Work required: Scan the entries below for the word "agent". Copy each line that has it.

Records excerpted from a collection:
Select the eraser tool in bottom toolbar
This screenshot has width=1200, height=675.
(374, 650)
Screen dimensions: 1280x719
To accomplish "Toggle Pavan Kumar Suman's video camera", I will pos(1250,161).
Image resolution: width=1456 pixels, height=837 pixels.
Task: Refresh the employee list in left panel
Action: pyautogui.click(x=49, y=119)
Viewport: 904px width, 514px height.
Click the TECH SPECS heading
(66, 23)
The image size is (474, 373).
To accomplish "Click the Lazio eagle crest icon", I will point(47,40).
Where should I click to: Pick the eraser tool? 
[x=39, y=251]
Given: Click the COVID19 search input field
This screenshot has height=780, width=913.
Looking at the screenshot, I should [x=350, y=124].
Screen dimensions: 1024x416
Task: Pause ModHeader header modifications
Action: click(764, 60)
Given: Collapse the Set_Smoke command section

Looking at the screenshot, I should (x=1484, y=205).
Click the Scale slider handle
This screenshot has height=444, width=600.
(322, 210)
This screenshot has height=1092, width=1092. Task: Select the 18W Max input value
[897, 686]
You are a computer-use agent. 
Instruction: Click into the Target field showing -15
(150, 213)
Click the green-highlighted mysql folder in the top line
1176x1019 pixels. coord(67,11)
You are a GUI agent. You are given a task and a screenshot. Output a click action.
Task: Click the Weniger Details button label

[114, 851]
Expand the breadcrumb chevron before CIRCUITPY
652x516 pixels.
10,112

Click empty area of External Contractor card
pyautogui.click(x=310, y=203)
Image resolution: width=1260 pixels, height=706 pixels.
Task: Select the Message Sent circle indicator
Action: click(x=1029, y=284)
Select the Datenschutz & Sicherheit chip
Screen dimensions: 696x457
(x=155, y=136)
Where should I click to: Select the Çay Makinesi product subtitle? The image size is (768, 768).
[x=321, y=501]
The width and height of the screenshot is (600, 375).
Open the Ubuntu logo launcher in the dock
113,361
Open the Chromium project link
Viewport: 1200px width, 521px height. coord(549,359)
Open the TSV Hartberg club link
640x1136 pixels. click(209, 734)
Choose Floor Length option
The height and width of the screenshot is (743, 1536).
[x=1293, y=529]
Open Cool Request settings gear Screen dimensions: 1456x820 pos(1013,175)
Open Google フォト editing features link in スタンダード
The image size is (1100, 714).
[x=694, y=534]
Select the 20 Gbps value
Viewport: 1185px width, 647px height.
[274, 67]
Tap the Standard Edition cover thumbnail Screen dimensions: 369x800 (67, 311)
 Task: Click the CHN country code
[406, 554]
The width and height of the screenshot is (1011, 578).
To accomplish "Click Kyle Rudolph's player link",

Task output:
You are a computer-use agent. 
You are a GUI agent. You are given a task and a screenshot. Output a click action.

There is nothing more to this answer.